What Does the Start of a Yeast Infection Feel Like?

The first sign of a yeast infection is almost always a persistent itch around the vaginal opening and vulva that doesn’t go away when you shift positions or adjust your clothing. It often starts as a mild, nagging irritation that you might initially dismiss, but within hours it typically intensifies into a noticeable, hard-to-ignore itch that can be accompanied by a slight burning sensation. About 75% of women will experience at least one yeast infection in their lifetime, so if this feeling is new to you, you’re far from alone.

The First Sensations You’ll Notice

Early on, the itching tends to concentrate on the vulva, the outer tissue surrounding the vaginal opening, rather than deep inside the vaginal canal. It can feel like a prickling or crawling sensation on the skin that intensifies when the area gets warm or moist, such as after exercise, a shower, or sitting for a long time. Many women describe it as distinctly different from the brief, passing itch you might scratch and forget. This one comes back.

Alongside the itch, you may notice a subtle burning feeling. At this stage it’s usually mild and most noticeable when urine passes over the irritated vulvar skin or during sex. The burning isn’t coming from inside your urinary tract the way it would with a bladder infection. Instead, it’s a surface-level sting on already-irritated tissue. That location difference is one of the clearest ways to tell the two apart early on.

What the Discharge Looks Like

Discharge changes sometimes lag slightly behind the itching, but they’re one of the most recognizable markers. A yeast infection produces a thick, white discharge often compared to cottage cheese in texture. It’s typically clumpy rather than smooth and tends to be odorless or have only a very faint, bread-like smell. The volume can range from barely noticeable to enough to see on your underwear throughout the day.

The lack of a strong odor is actually a useful clue. If you notice a fishy or foul smell along with thin, grayish, or foamy discharge, that pattern points more toward bacterial vaginosis than a yeast infection. Yeast infections and BV are frequently confused because both cause irritation, but the discharge characteristics are quite different.

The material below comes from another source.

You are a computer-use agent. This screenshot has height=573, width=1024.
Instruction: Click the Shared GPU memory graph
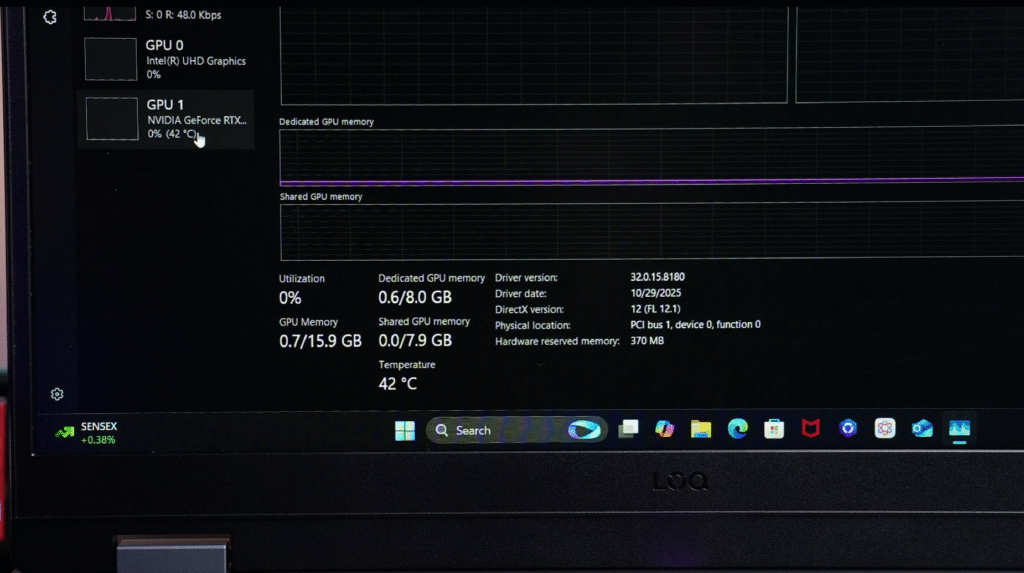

Visible Changes to the Skin

Within the first day or two, the vulvar skin often becomes visibly red and slightly swollen. The redness can extend across the labia and around the vaginal opening, and the tissue may look puffy compared to normal. Some women also notice a white coating on the skin of the vulva or just inside the vaginal opening. The area can feel sore to the touch, and tight clothing or friction from walking may make the discomfort more obvious. These visual signs tend to develop gradually alongside the itching rather than appearing all at once.

How Symptoms Progress

Yeast infections generally start mild and build. What begins as light itching and slight irritation can escalate over a day or two into intense itching, noticeable soreness, and increasing discharge. The progression from “something feels off” to “this is clearly a problem” often happens within 24 to 48 hours, though some infections develop more slowly depending on what triggered them.

Common triggers include recent antibiotic use (which disrupts the balance of bacteria that normally keep yeast in check), hormonal shifts from your menstrual cycle or pregnancy, high blood sugar, and spending extended time in damp clothing like wet swimsuits. If you recently started a course of antibiotics and notice vulvar itching developing a few days in, a yeast infection is a likely explanation.

Yeast Infection vs. UTI Symptoms

Because both conditions can involve burning during urination, they’re easy to mix up. The key distinction is where you feel the symptoms and what else is happening. A yeast infection causes burning on the external skin as urine contacts the inflamed vulva. A urinary tract infection causes burning inside the urethra itself and comes with a strong, frequent urge to urinate, sometimes producing only a small amount each time. UTIs don’t typically cause itching or unusual discharge.

Yeast infection symptoms are primarily external: itching, redness, swelling, and discharge centered on the vagina and vulva. UTI symptoms are internal and urinary: pain during urination, urgency, and sometimes lower abdominal pressure. If you’re experiencing both sets of symptoms simultaneously, it’s possible to have both infections at the same time, but each one has its own distinct pattern.

When Infections Keep Coming Back

Most women who get a yeast infection deal with it once or twice and move on. But a small percentage, fewer than 5%, experience what’s classified as recurrent yeast infections: three or more episodes within a single year. If you find yourself recognizing these early symptoms on a regular cycle, that pattern is worth tracking. Recurrent infections sometimes have an underlying driver like uncontrolled blood sugar, immune suppression, or a hormonal pattern tied to your menstrual cycle that can be addressed once identified.

If this is your first time feeling these symptoms, the combination of vulvar itching without a strong odor, thick white discharge, and external burning is the classic early presentation. Over-the-counter antifungal treatments are effective for most uncomplicated infections, but if your symptoms don’t improve within a few days of treatment, or if you’re unsure whether it’s a yeast infection or something else, getting tested can rule out BV, a UTI, or other conditions that mimic the same initial discomfort.